Given request 1 ::
Please reproduce the records between the lines holding "Click the Instagram" and "click(16, 98)", inclusive, as a numbered list, leaving out any blank lines.

======== Given passage

Winds Howling

"The Russian Revolution: A New History" by Sean McMeekin

#History #Books

I recently finished reading “The Russian Revolution: A New History” by Sean McMeekin (2017). This was my first time reading a full book on the Russian Revolution; until now I’d been relying on a working knowledge gleaned from Twitter threads, YouTube videos, and things that were mainly about other topics. But when a friend mentioned they were reading this book and learning a lot, I took it as my signal to finally go in depth. I listened to the audiobook over the course of 11 days in November, mostly while going on walks and doing chores.

The title page of ‘The Russian Revolution: A New History’ by Sean McMeekin.

Many of the fine details are fading from memory already, partly because the topic is so murky and complicated and partly because I listened pretty casually. But I think I succeeded in coming away with a clearer sense of the revolution’s beginning, middle and end and a more complete mental roster of the people involved. The book keeps a brisk pace and never really gets lost in the weeds. It was a satisfying primer on the revolution’s events, its long-tail consequences and its evolving place in cultural memory.

================

Given request 2 ::
Answer these questions about the review of the Russian Revolution book:
(a) Over how many days did the writer listen to the audiobook?
(b) In what year was the book published?
(c) According to the writer, what does the book never really do?

======== Data shown

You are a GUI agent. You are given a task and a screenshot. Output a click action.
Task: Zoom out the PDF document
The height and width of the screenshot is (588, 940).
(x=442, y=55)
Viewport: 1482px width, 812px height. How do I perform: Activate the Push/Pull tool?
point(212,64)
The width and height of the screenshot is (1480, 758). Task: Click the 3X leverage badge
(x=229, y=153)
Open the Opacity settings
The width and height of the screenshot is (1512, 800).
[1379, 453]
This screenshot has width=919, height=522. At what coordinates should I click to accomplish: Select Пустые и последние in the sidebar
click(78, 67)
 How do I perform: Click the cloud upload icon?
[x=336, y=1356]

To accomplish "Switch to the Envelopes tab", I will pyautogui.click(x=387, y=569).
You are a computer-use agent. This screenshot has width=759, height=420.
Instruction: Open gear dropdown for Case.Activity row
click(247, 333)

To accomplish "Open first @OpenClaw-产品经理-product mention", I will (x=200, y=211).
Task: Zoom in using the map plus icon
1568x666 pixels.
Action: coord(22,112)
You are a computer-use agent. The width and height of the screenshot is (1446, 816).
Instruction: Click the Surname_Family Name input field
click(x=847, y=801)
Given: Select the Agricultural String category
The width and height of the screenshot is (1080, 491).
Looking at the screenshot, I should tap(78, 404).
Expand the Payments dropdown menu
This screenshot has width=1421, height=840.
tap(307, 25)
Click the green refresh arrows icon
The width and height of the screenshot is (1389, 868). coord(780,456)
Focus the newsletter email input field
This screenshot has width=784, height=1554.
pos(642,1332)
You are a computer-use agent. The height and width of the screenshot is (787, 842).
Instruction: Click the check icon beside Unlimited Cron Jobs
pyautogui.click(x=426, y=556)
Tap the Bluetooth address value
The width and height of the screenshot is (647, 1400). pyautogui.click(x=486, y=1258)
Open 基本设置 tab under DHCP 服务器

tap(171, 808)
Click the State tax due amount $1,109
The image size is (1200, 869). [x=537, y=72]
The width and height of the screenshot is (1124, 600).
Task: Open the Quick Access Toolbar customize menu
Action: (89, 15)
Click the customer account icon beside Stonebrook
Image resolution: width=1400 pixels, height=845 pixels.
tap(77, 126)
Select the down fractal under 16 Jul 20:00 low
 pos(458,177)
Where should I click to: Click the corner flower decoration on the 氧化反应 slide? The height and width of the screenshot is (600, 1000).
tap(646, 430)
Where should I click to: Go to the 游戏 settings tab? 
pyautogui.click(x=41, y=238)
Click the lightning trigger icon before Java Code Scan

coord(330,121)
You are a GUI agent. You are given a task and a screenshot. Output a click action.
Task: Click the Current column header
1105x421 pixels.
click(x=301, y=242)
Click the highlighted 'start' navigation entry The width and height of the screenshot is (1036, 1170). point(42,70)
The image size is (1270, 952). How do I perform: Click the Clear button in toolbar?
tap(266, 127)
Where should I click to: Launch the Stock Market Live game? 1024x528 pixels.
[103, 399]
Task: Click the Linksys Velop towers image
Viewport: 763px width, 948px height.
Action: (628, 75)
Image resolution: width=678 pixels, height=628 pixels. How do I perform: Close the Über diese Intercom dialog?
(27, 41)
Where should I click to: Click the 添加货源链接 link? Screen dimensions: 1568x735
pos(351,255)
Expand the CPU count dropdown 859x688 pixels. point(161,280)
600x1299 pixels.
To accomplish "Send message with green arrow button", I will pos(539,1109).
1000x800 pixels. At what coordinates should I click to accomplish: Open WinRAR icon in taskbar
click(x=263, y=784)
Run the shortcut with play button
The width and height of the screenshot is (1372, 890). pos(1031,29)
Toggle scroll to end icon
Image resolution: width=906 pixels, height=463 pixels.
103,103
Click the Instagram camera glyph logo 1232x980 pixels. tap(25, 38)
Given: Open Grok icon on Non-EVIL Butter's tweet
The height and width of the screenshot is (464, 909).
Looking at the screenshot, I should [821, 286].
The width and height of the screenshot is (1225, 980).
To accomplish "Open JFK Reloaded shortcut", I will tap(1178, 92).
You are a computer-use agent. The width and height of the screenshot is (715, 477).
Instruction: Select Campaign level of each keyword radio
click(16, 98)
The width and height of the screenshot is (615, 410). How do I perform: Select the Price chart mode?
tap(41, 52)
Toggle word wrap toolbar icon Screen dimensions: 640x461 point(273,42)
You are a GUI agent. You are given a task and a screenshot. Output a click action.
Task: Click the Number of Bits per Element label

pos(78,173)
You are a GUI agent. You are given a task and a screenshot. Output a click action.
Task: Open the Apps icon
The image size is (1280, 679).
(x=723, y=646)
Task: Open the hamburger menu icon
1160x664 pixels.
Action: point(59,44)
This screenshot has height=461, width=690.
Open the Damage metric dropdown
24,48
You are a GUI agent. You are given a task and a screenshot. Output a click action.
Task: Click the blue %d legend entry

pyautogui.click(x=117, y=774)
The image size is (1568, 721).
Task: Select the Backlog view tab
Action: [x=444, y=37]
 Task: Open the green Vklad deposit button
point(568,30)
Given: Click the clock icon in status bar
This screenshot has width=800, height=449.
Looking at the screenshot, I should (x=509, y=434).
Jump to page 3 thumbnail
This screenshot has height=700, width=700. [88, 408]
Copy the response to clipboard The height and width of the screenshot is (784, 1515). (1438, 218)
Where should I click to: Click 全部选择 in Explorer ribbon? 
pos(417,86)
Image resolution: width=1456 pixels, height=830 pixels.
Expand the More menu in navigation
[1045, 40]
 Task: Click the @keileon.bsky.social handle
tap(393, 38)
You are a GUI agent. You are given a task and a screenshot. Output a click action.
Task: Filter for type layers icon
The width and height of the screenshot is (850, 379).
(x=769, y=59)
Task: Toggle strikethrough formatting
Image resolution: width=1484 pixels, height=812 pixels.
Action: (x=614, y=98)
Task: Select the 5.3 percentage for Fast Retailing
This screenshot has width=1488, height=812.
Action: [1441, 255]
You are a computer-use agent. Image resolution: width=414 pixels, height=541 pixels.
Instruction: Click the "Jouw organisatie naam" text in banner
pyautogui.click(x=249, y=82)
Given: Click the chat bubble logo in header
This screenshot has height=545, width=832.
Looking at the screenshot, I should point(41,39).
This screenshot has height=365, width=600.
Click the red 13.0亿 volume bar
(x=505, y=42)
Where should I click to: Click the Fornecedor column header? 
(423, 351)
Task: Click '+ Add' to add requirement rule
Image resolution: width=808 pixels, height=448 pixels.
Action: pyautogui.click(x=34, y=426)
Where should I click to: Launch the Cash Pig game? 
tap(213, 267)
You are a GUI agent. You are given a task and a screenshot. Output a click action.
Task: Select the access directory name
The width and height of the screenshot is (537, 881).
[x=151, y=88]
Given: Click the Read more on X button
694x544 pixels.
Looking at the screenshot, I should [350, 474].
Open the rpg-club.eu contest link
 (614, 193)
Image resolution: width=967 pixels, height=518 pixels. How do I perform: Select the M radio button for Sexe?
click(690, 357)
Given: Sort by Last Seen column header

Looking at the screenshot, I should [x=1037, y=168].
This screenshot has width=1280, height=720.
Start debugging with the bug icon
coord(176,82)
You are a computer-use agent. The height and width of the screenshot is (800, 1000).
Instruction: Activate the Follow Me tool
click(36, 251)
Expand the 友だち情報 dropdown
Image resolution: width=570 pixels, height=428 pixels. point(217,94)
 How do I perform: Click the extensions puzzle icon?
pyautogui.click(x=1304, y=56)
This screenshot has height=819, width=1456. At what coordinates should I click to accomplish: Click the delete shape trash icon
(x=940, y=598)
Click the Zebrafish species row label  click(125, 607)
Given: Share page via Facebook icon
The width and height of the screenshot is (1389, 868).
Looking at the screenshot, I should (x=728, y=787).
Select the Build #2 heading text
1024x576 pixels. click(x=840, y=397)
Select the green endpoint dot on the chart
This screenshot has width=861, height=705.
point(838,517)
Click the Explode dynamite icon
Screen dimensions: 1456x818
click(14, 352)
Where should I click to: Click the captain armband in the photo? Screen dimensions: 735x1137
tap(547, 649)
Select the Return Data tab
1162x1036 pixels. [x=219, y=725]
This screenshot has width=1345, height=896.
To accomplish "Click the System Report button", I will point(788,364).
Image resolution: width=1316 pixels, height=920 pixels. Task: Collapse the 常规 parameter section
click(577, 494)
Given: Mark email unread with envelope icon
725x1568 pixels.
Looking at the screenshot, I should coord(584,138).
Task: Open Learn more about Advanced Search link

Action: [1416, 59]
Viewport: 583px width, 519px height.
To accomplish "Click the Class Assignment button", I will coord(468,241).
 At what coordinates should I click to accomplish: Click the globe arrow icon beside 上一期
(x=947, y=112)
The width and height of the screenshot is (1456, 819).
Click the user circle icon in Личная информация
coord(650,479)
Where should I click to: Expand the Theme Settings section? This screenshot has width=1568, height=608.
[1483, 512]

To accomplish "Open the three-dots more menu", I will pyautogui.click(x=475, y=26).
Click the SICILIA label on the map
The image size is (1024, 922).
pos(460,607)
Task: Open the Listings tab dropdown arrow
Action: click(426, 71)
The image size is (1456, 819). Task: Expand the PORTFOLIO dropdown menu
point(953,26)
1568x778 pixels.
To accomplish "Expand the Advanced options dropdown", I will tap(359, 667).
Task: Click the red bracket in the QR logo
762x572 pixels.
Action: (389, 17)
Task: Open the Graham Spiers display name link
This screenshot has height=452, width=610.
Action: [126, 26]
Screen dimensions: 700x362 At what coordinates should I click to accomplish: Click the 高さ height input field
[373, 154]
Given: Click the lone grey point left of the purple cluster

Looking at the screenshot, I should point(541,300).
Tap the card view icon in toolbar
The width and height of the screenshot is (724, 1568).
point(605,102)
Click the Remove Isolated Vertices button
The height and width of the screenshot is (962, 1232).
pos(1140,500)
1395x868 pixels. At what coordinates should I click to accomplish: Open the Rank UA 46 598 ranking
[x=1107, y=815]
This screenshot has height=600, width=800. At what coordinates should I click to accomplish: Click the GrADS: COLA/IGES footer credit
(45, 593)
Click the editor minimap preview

================

Written response 1 ::
1. Click the Instagram camera glyph logo 1232x980 pixels. tap(25, 38)
2. Given: Open Grok icon on Non-EVIL Butter's tweet
3. The height and width of the screenshot is (464, 909).
4. Looking at the screenshot, I should [821, 286].
5. The width and height of the screenshot is (1225, 980).
6. To accomplish "Open JFK Reloaded shortcut", I will tap(1178, 92).
7. You are a computer-use agent. The width and height of the screenshot is (715, 477).
8. Instruction: Select Campaign level of each keyword radio
9. click(16, 98)

Written response 2 ::
(a) 11 days
(b) 2017
(c) It never really gets lost in the weeds.